### Text block

MIPS: The Incredible Shrinking Incentive

Jim TateBy Jim Tate, EMR Advocate
MACRA/MIPS Subject Matter Expert
Twitter: @jimtate, eMail: jimtate@emradvocate.com

I first received a hint that something funny was going on about two weeks ago. A colleague who is one of the foremost MACRA-MIPS experts contacted me about one of her clients. They had just checked the provider’s 2017 final MIPS score and it was a high one, 93.87. That is a score to be proud of. However, they would only be seeing a positive 1.68% payment adjustment in 2019. One would think a MIPS score that high score would bring a higher Medicare Part B reimbursement incentive. What is going on here?

We have been led to believe that a high MIPS score would put eligible clinicians in line for a Medicare Part B reimbursement adjustment at the high range of the potential incentives. Those adjustments, starting at +/- 4%, escalate to +/- 9% within a few years. And this does not include the “exceptional performance bonus” for scores over 70. The MIPS payment scheme was constructed to be a zero-sum system in which those with high scores received positive adjustments that equaled the negative adjustments of those with low scores. This is the “bell curve” we all hated in high school which mandated someone had to be given a “F” to balance the “A” awarded to someone else. In the case of the MIPS “bell curve” something unexpected seems to be happening. Is this an unintended consequence of some MACRA-MIPS rule making over the past few years?

######
### Provided records

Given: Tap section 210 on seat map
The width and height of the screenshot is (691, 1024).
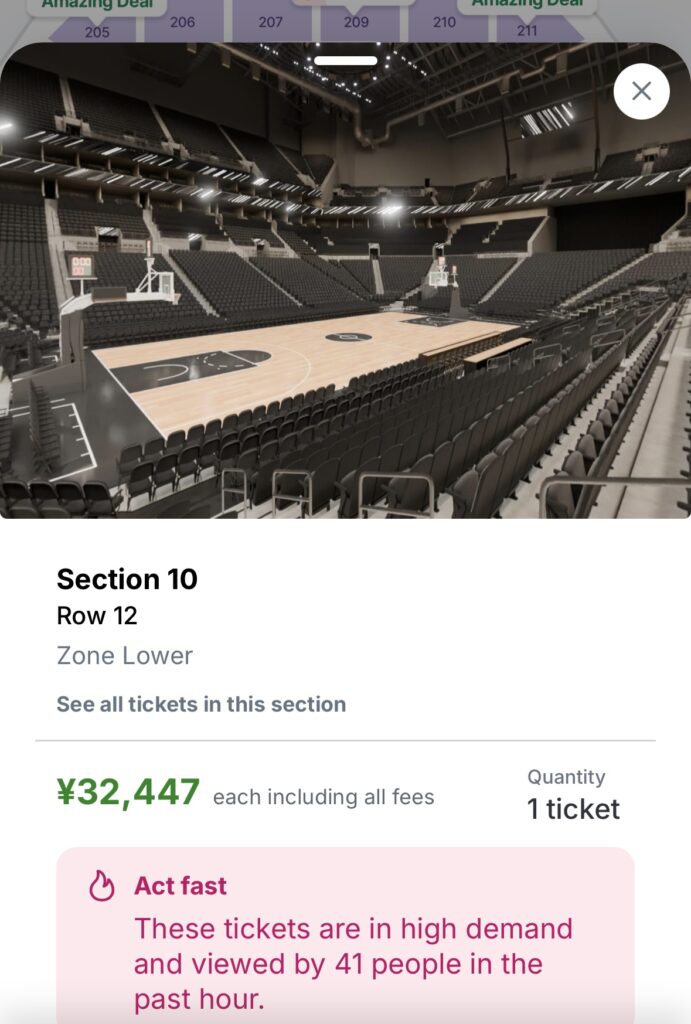Looking at the screenshot, I should pos(444,21).
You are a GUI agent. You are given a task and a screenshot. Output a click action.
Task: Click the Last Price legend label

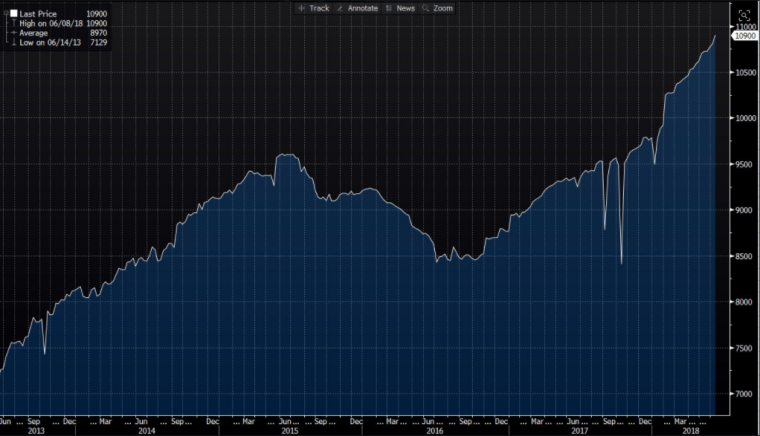click(x=40, y=14)
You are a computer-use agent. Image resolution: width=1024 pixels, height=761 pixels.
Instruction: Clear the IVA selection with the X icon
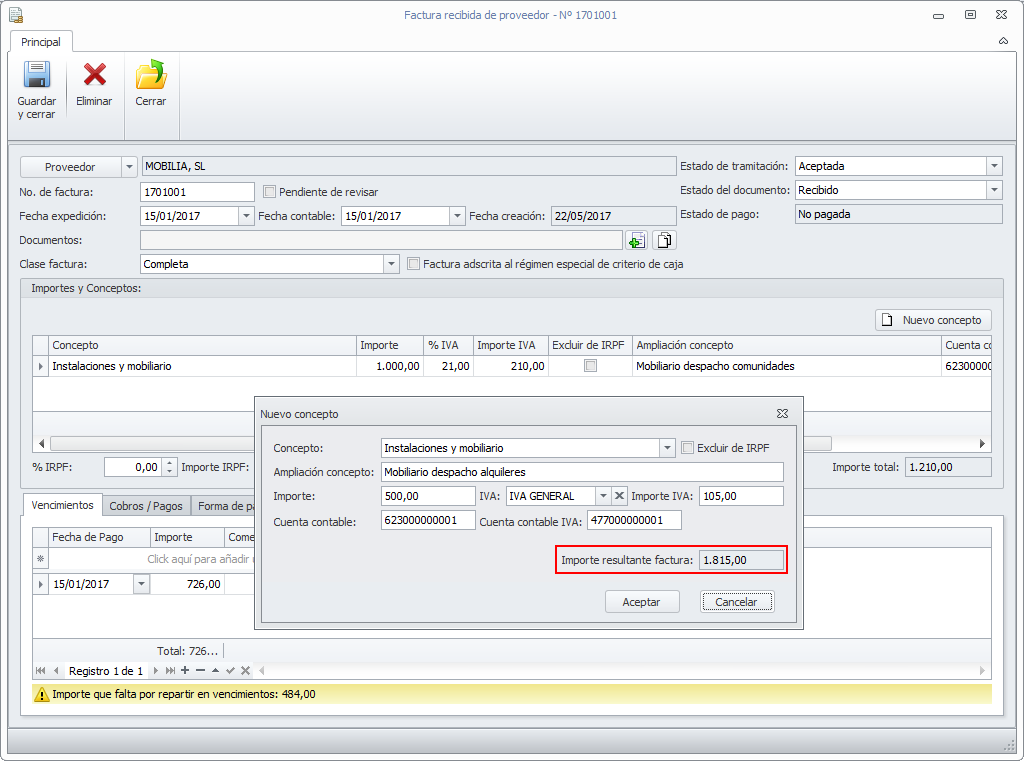click(619, 496)
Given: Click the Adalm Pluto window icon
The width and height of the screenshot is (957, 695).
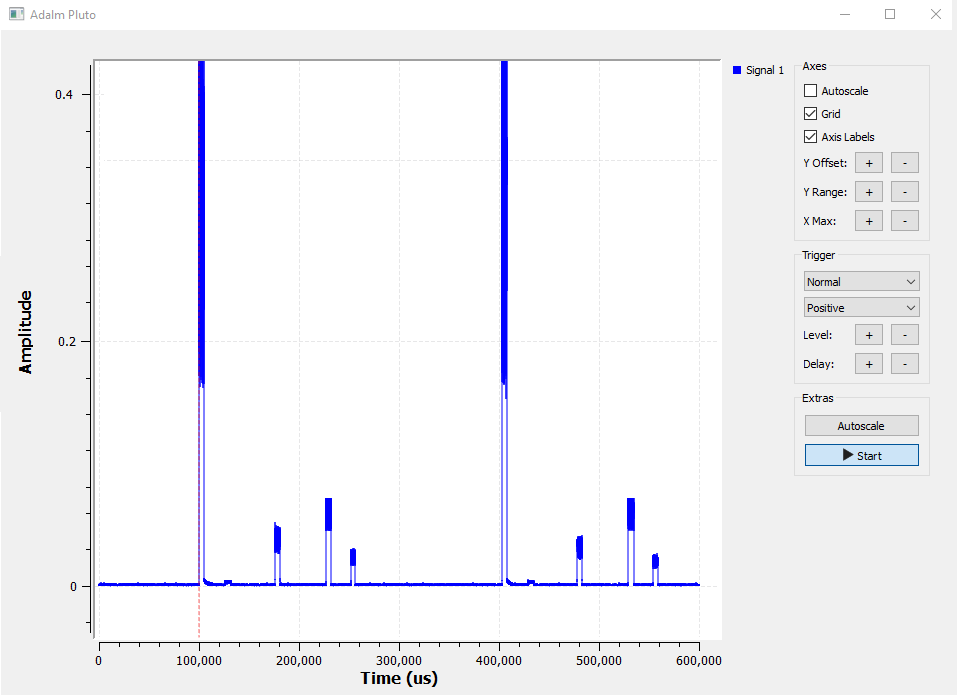Looking at the screenshot, I should pyautogui.click(x=16, y=15).
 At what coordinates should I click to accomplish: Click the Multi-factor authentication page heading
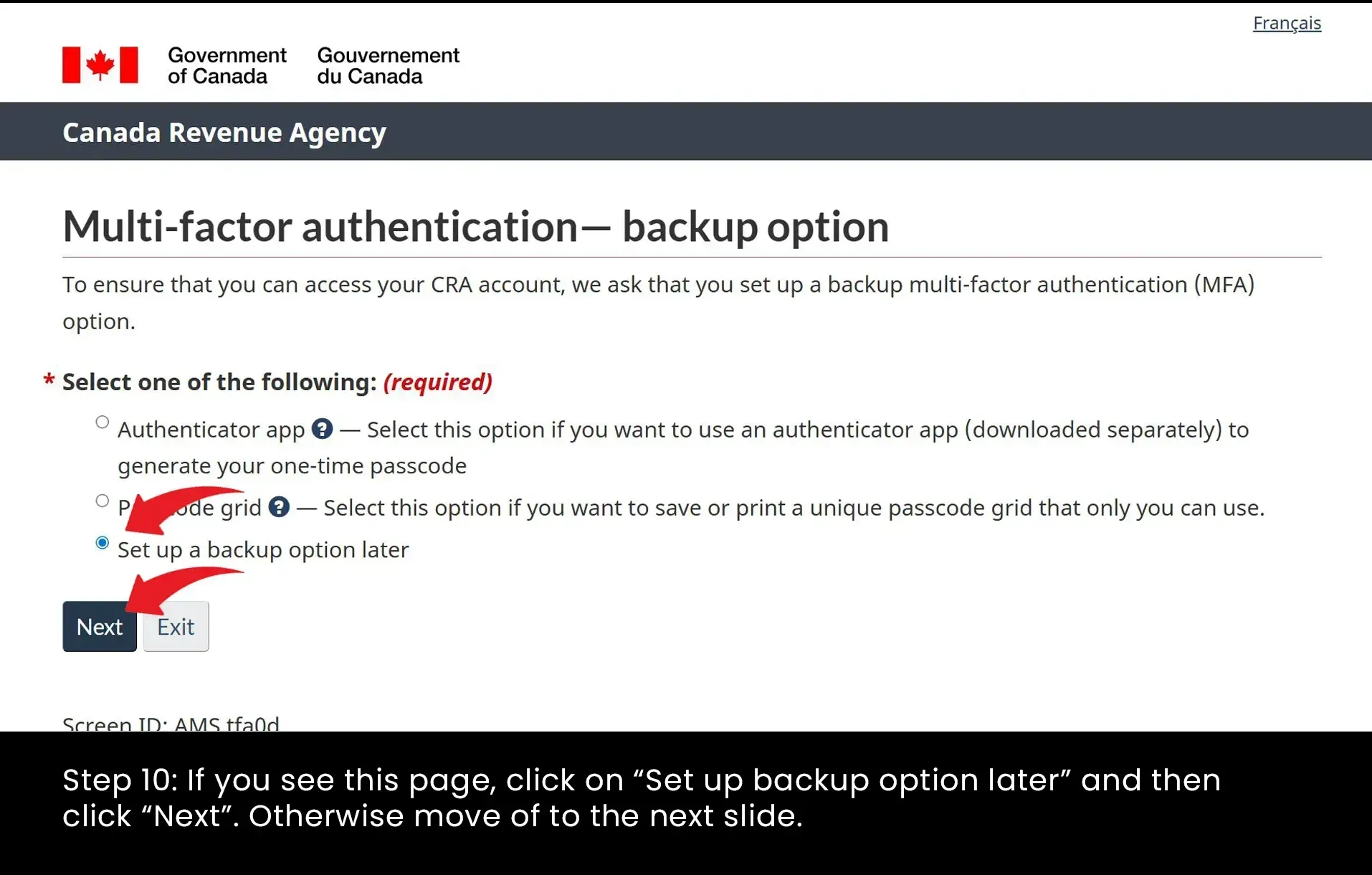[x=476, y=226]
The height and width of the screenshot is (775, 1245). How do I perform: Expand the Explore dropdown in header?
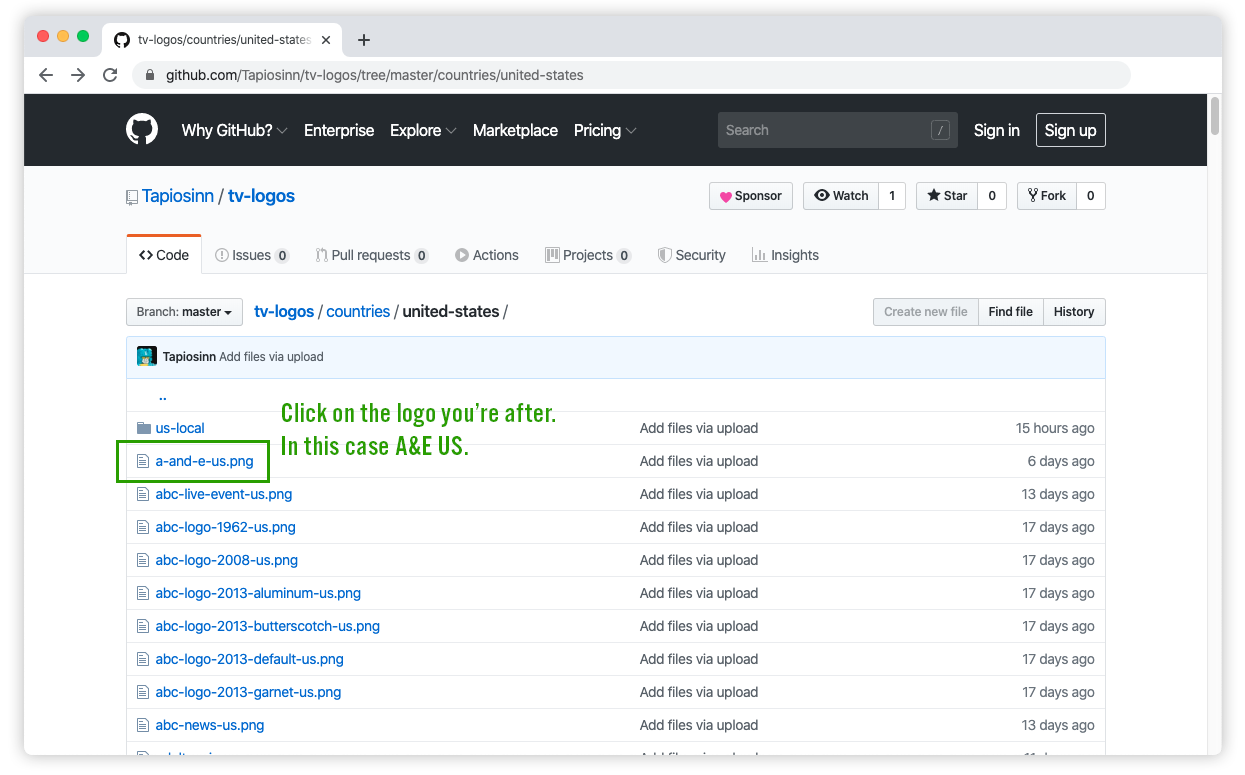(423, 130)
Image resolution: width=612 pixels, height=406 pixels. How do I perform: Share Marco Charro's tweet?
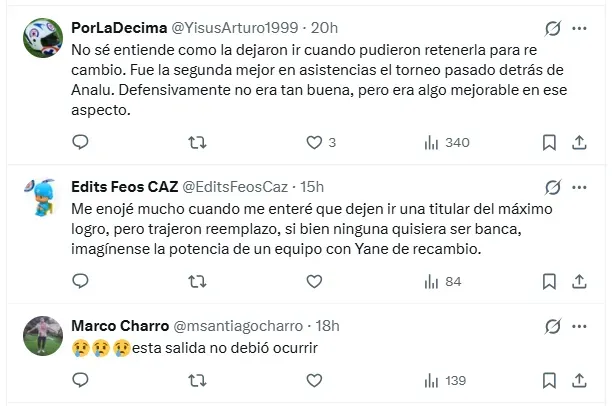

######

What you will do —
A - In the MIPS incentive article, what payment adjustment in 2019 would go with the provider's 2017 final MIPS score of 93.87?
B - Go on with the article about the shrinking MIPS incentive, picking up after its final sentence.

Answers provided —
A - A positive 1.68% payment adjustment.

B -
Wikipedia tell us that “unintended consequences are outcomes that are not the ones foreseen and intended by a purposeful action.” So, I’ve been wondering what decision was made that is producing lower than anticipated positive payment adjustments in the face of high scores. Could it have something to do with all those MIPS eligible clinicians who were excluded because they didn’t meet patient volume and reimbursement thresholds? That is exactly what a number of members of Congress think.

Five Congressmen in a letter last week to the Administrator of CMS made the following statements:

However, the program relies in part on meaningful participation in the program and the current regulations have reduced the payment incentives by excluding many providers from participation.

For example, high performers are estimated to receive an aggregates payment adjustment in 2019 of 1.1 percent – based on their 2017 performance – even though adjustments of up to 4 percent are authorized. The trend of continued actual adjustments that are significantly less than authorized fails to incentivize meaningful participation in MIPS. In 2020, for example, CMS is projecting a 1.5 percent payment adjustment for high-performers, compared to a potential 5 percent adjustment level authorized under the law.

Based on feedback received from provider groups, we are concerned that the low-volume thresholds are too high and effectively preclude providers from earning more than a nominal payment adjustment.

We also hope CMS can incentivize more significantly and meaningful participation in MIPS by adjusting low-volume thresholds adequately.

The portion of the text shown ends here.